[Start of section]

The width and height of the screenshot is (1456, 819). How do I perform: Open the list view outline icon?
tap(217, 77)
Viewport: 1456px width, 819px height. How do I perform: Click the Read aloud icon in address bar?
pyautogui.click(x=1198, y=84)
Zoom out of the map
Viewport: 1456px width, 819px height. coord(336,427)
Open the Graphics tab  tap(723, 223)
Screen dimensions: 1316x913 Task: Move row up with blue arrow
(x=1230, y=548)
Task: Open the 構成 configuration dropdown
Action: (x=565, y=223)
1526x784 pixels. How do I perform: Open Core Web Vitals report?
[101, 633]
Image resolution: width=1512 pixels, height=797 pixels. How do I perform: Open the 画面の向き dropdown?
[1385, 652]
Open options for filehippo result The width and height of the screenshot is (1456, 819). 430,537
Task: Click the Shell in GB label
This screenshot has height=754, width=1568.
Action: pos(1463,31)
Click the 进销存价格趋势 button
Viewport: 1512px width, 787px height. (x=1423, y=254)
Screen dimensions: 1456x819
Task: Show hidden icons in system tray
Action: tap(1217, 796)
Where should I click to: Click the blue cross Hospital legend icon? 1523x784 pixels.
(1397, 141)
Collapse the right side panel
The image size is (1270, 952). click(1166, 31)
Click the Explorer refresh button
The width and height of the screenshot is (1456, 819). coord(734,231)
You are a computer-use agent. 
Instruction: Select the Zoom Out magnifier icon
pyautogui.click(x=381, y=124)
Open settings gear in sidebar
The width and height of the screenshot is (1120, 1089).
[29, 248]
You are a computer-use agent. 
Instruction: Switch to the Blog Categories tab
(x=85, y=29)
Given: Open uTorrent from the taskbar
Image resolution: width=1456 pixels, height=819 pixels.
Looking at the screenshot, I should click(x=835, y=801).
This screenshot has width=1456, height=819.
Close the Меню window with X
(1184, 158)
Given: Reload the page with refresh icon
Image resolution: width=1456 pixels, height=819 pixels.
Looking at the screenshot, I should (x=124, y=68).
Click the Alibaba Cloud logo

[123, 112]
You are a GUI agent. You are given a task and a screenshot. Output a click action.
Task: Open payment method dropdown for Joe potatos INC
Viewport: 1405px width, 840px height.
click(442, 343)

[End of section]

Exercise aim ▸ From the first line to the last, please quote the material above exactly.

Answer to this problem ▸
The width and height of the screenshot is (1456, 819). How do I perform: Open the list view outline icon?
tap(217, 77)
Viewport: 1456px width, 819px height. How do I perform: Click the Read aloud icon in address bar?
pyautogui.click(x=1198, y=84)
Zoom out of the map
Viewport: 1456px width, 819px height. coord(336,427)
Open the Graphics tab  tap(723, 223)
Screen dimensions: 1316x913 Task: Move row up with blue arrow
(x=1230, y=548)
Task: Open the 構成 configuration dropdown
Action: (x=565, y=223)
1526x784 pixels. How do I perform: Open Core Web Vitals report?
[101, 633]
Image resolution: width=1512 pixels, height=797 pixels. How do I perform: Open the 画面の向き dropdown?
[1385, 652]
Open options for filehippo result The width and height of the screenshot is (1456, 819). 430,537
Task: Click the Shell in GB label
This screenshot has height=754, width=1568.
Action: pos(1463,31)
Click the 进销存价格趋势 button
Viewport: 1512px width, 787px height. (x=1423, y=254)
Screen dimensions: 1456x819
Task: Show hidden icons in system tray
Action: tap(1217, 796)
Where should I click to: Click the blue cross Hospital legend icon? 1523x784 pixels.
(1397, 141)
Collapse the right side panel
The image size is (1270, 952). click(1166, 31)
Click the Explorer refresh button
The width and height of the screenshot is (1456, 819). coord(734,231)
You are a computer-use agent. 
Instruction: Select the Zoom Out magnifier icon
pyautogui.click(x=381, y=124)
Open settings gear in sidebar
The width and height of the screenshot is (1120, 1089).
[29, 248]
You are a computer-use agent. 
Instruction: Switch to the Blog Categories tab
(x=85, y=29)
Given: Open uTorrent from the taskbar
Image resolution: width=1456 pixels, height=819 pixels.
Looking at the screenshot, I should click(x=835, y=801).
This screenshot has width=1456, height=819.
Close the Меню window with X
(1184, 158)
Given: Reload the page with refresh icon
Image resolution: width=1456 pixels, height=819 pixels.
Looking at the screenshot, I should (x=124, y=68).
Click the Alibaba Cloud logo

[123, 112]
You are a GUI agent. You are given a task and a screenshot. Output a click action.
Task: Open payment method dropdown for Joe potatos INC
Viewport: 1405px width, 840px height.
click(442, 343)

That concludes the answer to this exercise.